強い生物はどんどんそのニッチを拡大し、弱者のニッチにどんどん入り込んでくる。まるで大企業が次次と中小零細企業のシェアを奪っていくようだ。しかし弱い生物は大きなものに対して「小ささ」で対抗している。たとえば昆虫は体が小さいのでニッチの条件も自然と細分化され、強いものの立ち入ることのできないあらゆる場所を棲みかにすることができる。アメンボが水中でも陸上でもない水の上に浮かび、地上から水面に落ちてきた虫を食べているように。
弱いものに依存する強いもの
現在知られている生物種は175万種だが、そのうちわれわれ人類を含む哺乳類はわずか約6000種で、一方昆虫は約95万種もいるという。一つ一つのニッチはわずかだが、長い目で見ると多様で広大な空間を我が物にしているかのようだ。

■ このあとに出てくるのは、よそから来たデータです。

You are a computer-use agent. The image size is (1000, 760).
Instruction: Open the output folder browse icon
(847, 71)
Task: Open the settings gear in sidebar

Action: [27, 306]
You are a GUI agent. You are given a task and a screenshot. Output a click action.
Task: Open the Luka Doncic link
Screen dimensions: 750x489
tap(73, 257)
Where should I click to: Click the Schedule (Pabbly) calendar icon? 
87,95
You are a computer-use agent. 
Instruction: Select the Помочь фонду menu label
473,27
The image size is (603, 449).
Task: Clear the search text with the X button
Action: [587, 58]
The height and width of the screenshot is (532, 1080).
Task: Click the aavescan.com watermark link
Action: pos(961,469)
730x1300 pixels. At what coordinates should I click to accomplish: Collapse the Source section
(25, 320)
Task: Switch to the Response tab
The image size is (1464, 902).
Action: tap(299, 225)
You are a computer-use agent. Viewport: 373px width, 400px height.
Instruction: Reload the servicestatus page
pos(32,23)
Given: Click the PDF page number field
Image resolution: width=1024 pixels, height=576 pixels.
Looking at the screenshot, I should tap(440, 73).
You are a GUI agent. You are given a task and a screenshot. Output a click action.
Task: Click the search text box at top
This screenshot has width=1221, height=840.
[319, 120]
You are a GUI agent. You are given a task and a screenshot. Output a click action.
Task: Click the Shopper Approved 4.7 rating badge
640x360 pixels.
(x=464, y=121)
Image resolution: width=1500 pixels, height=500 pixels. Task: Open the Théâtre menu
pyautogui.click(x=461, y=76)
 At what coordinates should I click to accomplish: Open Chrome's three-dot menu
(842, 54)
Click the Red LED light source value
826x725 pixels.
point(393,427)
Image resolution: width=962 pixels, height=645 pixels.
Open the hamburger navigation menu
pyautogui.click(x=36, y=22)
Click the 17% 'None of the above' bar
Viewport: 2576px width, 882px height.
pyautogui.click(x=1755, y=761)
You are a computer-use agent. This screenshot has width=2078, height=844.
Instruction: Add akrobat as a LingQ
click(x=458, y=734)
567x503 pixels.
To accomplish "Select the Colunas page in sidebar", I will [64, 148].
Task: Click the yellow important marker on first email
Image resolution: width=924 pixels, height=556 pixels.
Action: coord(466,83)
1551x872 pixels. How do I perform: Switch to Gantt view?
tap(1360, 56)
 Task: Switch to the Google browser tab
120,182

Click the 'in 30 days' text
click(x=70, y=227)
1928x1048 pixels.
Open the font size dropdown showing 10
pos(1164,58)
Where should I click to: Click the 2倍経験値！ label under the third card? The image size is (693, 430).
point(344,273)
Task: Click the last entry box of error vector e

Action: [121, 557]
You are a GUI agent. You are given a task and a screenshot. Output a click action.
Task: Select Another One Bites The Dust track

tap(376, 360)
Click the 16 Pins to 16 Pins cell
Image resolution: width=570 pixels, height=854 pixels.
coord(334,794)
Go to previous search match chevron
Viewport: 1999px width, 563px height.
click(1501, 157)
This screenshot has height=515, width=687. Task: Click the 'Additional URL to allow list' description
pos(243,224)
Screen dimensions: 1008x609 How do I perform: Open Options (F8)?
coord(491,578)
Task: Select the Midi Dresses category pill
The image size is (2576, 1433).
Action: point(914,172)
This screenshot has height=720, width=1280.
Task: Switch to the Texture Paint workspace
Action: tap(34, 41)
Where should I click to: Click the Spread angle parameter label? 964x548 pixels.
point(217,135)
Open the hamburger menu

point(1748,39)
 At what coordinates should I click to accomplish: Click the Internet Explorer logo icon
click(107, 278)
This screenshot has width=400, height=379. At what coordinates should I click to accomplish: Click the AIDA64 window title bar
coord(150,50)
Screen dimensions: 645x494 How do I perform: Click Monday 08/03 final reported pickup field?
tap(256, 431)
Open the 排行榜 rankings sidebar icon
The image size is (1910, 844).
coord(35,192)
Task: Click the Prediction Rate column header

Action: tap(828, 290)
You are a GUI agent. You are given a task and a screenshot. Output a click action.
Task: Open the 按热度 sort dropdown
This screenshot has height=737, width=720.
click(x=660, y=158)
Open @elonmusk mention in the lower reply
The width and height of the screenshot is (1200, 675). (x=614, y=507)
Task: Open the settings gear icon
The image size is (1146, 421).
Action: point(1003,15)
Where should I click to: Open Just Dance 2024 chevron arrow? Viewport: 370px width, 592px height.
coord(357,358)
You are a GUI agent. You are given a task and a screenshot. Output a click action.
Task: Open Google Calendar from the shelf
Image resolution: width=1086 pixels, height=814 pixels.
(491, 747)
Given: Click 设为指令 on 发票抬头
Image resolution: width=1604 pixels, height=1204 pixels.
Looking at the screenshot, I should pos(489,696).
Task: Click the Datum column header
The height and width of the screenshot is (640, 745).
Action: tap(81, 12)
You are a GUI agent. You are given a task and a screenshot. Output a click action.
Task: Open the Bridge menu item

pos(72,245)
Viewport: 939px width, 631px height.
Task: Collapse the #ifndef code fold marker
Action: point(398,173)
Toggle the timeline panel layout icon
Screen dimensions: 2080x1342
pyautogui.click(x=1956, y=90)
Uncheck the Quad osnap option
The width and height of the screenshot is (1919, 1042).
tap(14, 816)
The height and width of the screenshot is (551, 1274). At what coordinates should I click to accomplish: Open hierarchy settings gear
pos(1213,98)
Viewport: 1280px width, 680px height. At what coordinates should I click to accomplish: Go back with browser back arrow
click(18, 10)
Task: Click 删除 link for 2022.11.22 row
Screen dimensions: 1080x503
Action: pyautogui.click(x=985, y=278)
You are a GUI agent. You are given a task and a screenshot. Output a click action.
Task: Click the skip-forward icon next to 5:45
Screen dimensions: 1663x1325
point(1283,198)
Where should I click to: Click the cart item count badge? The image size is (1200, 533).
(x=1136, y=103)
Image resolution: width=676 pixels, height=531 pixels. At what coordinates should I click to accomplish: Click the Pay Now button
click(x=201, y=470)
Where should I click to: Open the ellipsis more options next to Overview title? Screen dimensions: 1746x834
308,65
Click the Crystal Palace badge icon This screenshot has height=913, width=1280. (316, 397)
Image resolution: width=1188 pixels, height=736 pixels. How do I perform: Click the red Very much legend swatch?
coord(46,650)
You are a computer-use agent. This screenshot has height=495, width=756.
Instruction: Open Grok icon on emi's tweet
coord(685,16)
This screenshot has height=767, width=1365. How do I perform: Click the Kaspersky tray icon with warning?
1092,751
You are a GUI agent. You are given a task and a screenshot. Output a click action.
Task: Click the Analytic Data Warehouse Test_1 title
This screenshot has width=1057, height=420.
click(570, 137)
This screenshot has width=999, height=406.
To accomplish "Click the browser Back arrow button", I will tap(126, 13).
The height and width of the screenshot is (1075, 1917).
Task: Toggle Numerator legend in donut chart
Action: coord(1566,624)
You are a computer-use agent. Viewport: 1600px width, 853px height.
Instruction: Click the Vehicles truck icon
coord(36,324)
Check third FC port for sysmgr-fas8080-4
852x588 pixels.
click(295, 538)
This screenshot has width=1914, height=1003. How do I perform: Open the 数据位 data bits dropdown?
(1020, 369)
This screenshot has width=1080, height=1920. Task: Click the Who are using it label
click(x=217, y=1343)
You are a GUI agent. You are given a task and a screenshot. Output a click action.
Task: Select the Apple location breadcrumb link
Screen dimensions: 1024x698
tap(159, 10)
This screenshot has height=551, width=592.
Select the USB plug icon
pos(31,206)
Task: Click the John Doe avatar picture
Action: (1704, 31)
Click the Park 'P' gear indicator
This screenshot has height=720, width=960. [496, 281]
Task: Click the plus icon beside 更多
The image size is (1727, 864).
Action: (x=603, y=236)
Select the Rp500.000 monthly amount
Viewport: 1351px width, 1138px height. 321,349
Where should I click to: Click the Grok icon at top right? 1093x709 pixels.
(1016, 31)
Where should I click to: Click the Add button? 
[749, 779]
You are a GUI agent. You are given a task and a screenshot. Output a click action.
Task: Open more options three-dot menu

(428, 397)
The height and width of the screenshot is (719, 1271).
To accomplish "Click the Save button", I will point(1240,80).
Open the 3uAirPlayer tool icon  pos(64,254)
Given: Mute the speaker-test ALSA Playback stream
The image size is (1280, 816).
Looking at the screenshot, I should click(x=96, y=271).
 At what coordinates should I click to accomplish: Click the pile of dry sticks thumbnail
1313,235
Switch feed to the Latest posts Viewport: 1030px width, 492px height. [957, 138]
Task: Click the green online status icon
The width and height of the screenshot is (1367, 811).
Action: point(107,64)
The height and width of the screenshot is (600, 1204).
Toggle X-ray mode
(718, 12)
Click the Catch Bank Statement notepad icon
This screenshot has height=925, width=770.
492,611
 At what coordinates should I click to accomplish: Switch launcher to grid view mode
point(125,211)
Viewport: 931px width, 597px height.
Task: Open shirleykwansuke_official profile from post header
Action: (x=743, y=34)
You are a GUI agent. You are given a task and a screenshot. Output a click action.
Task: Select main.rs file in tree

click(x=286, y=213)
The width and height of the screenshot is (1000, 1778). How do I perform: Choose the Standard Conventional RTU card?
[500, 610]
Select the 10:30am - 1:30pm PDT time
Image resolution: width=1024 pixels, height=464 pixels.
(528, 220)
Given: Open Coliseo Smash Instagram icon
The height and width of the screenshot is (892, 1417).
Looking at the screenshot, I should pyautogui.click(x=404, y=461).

本書を通じて考えさせられるのは、弱いものは強いものに食べられてしまうが、しかし見方を変えれば、食われるものがいなくなれば食うものも滅んでしまうから、結局、強いものは弱いものに依存している“弱い存在”であるともいえる、ということだ。弱肉強食の市場原理主義は、すでに国内外で破綻している。
著者は、自然界の法則を通じて、自然界だけにとどまらない問題を提起している。